> **Problem to solve**
Take every line from the listing below that contains "will".
[[ Dataset records open ]]
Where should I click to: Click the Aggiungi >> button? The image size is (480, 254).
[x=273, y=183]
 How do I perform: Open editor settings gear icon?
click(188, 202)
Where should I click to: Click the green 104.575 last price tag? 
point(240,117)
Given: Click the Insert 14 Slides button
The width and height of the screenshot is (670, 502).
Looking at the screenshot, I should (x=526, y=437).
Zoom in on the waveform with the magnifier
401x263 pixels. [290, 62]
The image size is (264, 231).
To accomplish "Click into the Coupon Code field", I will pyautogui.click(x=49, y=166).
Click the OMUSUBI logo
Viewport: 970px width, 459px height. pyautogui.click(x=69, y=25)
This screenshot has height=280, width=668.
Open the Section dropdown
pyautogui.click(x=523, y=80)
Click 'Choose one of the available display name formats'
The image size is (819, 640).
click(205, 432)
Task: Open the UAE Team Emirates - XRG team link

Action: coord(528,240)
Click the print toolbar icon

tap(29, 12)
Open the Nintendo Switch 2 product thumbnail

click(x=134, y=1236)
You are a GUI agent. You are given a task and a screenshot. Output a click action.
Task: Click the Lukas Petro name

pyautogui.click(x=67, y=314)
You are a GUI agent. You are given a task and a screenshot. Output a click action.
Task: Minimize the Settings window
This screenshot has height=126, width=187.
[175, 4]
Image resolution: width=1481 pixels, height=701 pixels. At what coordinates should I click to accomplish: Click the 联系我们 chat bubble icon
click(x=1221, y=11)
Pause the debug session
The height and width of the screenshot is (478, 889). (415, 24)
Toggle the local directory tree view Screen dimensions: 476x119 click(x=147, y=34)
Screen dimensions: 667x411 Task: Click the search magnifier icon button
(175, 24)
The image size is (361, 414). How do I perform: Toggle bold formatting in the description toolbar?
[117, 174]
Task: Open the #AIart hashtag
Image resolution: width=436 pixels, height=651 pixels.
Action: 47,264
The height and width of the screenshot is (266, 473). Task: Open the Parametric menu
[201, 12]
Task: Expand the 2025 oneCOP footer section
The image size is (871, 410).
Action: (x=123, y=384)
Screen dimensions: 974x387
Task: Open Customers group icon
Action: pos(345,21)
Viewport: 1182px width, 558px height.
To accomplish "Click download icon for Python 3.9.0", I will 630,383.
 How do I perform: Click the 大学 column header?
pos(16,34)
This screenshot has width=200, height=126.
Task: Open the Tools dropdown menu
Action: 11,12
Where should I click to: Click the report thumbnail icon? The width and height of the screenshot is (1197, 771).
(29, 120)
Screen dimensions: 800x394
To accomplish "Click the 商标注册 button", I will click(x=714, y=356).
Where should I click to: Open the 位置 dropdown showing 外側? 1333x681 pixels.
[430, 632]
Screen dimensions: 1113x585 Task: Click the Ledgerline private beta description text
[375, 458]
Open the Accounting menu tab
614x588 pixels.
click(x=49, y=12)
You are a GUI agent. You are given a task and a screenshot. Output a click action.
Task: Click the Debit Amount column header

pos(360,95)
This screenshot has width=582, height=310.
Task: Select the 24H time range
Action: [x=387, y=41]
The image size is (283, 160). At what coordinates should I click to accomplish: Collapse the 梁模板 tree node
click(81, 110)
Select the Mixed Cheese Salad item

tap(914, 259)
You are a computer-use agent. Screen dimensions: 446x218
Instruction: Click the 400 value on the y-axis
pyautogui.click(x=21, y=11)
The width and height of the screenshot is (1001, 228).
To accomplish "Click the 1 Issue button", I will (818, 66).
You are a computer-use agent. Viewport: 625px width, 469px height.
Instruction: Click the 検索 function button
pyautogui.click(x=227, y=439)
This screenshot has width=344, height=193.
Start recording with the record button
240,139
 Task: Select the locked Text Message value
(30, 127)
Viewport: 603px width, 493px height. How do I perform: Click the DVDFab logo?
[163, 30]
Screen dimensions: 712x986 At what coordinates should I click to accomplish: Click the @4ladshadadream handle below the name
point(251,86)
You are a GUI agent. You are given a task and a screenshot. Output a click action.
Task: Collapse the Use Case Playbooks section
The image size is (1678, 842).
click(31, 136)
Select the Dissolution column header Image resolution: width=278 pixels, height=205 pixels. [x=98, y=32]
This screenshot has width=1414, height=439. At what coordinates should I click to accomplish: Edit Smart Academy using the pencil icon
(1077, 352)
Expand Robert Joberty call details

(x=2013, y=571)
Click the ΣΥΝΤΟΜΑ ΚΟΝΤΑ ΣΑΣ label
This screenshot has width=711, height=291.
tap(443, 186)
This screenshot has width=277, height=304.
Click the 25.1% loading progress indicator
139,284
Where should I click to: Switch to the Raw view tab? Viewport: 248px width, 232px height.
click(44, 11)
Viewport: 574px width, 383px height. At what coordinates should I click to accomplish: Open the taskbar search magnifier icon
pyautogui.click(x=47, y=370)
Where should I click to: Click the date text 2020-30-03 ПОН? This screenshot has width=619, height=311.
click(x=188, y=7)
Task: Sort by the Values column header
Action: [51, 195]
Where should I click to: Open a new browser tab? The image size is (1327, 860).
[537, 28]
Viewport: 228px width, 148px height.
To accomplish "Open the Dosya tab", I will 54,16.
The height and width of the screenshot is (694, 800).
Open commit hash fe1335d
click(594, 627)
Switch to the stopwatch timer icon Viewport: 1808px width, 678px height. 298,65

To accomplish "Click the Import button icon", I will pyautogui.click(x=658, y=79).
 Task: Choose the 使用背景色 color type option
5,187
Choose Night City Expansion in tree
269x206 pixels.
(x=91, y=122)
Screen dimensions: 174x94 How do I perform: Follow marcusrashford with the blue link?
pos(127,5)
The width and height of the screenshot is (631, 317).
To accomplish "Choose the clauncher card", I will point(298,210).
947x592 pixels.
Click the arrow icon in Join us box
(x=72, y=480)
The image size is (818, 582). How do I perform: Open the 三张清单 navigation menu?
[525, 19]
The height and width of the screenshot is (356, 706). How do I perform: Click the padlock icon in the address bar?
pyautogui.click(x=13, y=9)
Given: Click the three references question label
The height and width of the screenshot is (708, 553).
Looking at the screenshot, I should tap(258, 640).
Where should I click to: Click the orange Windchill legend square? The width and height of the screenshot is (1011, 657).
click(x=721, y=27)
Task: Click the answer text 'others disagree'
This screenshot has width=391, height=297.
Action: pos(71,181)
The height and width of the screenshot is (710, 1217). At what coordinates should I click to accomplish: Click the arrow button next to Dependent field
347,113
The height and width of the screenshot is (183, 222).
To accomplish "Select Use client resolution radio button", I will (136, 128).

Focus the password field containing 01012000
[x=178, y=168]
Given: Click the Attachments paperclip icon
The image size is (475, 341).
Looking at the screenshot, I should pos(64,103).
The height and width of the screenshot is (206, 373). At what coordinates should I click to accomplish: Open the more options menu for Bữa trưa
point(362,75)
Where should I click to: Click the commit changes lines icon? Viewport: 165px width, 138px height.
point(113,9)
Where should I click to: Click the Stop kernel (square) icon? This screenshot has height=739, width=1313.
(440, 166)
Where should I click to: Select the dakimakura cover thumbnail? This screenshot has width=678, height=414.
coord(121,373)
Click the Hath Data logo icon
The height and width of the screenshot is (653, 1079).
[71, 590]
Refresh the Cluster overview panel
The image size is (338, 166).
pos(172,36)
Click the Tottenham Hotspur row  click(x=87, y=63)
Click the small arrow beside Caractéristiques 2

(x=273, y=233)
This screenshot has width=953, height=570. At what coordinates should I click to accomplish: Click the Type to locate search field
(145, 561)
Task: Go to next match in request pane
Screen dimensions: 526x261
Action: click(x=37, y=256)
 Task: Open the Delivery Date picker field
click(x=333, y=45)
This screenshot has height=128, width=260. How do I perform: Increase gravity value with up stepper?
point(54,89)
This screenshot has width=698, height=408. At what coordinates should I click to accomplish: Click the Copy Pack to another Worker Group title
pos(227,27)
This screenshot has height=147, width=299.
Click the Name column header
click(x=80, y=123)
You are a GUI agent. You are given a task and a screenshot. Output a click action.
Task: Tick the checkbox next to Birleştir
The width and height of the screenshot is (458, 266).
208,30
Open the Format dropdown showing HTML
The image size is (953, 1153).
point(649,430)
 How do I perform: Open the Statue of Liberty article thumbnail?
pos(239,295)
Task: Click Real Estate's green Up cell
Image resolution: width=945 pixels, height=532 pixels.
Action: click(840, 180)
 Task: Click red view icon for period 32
[[ Dataset records closed ]]
> **Solution for this problem**
To accomplish "Click into the Coupon Code field", I will pyautogui.click(x=49, y=166).
To accomplish "Click download icon for Python 3.9.0", I will 630,383.
To accomplish "Click the 商标注册 button", I will click(x=714, y=356).
To accomplish "Click the 1 Issue button", I will (818, 66).
To accomplish "Open the Dosya tab", I will 54,16.
To accomplish "Click the Import button icon", I will pyautogui.click(x=658, y=79).
To accomplish "Choose the clauncher card", I will point(298,210).
To accomplish "Select Use client resolution radio button", I will (136, 128).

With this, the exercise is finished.